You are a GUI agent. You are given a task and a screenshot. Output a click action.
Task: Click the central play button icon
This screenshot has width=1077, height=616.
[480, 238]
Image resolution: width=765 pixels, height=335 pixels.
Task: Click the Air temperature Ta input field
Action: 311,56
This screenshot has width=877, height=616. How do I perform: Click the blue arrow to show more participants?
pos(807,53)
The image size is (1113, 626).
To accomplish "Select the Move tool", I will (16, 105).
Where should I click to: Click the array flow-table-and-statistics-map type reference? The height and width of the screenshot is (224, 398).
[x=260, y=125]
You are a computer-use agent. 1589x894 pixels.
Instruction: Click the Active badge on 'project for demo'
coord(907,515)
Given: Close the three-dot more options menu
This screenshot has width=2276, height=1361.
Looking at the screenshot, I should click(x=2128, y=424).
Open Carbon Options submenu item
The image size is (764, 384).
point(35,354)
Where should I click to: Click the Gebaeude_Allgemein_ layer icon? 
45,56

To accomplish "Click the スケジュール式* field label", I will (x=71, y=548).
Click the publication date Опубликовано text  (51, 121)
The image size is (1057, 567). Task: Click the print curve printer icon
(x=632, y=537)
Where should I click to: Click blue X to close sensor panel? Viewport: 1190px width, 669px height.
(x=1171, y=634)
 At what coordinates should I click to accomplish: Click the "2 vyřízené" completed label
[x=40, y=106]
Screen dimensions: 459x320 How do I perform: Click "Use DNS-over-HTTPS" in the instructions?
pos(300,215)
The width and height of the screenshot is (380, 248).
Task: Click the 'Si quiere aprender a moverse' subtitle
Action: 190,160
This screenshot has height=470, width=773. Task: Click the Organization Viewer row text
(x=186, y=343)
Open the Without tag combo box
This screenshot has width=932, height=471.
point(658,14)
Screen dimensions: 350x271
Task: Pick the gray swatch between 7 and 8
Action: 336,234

================================

* EXERCISE DETAILS
Reproduce the listing above line for line, with no changes.

* SOLUTION TO THE PROBLEM
You are a GUI agent. You are given a task and a screenshot. Output a click action.
Task: Click the central play button icon
This screenshot has width=1077, height=616.
[480, 238]
Image resolution: width=765 pixels, height=335 pixels.
Task: Click the Air temperature Ta input field
Action: 311,56
This screenshot has width=877, height=616. How do I perform: Click the blue arrow to show more participants?
pos(807,53)
The image size is (1113, 626).
To accomplish "Select the Move tool", I will (16, 105).
Where should I click to: Click the array flow-table-and-statistics-map type reference? The height and width of the screenshot is (224, 398).
[x=260, y=125]
You are a computer-use agent. 1589x894 pixels.
Instruction: Click the Active badge on 'project for demo'
coord(907,515)
Given: Close the three-dot more options menu
This screenshot has width=2276, height=1361.
Looking at the screenshot, I should click(x=2128, y=424).
Open Carbon Options submenu item
The image size is (764, 384).
point(35,354)
Where should I click to: Click the Gebaeude_Allgemein_ layer icon? 
45,56

To accomplish "Click the スケジュール式* field label", I will (x=71, y=548).
Click the publication date Опубликовано text  (51, 121)
The image size is (1057, 567). Task: Click the print curve printer icon
(x=632, y=537)
Where should I click to: Click blue X to close sensor panel? Viewport: 1190px width, 669px height.
(x=1171, y=634)
 At what coordinates should I click to accomplish: Click the "2 vyřízené" completed label
[x=40, y=106]
Screen dimensions: 459x320 How do I perform: Click "Use DNS-over-HTTPS" in the instructions?
pos(300,215)
The width and height of the screenshot is (380, 248).
Task: Click the 'Si quiere aprender a moverse' subtitle
Action: 190,160
This screenshot has height=470, width=773. Task: Click the Organization Viewer row text
(x=186, y=343)
Open the Without tag combo box
This screenshot has width=932, height=471.
point(658,14)
Screen dimensions: 350x271
Task: Pick the gray swatch between 7 and 8
Action: 336,234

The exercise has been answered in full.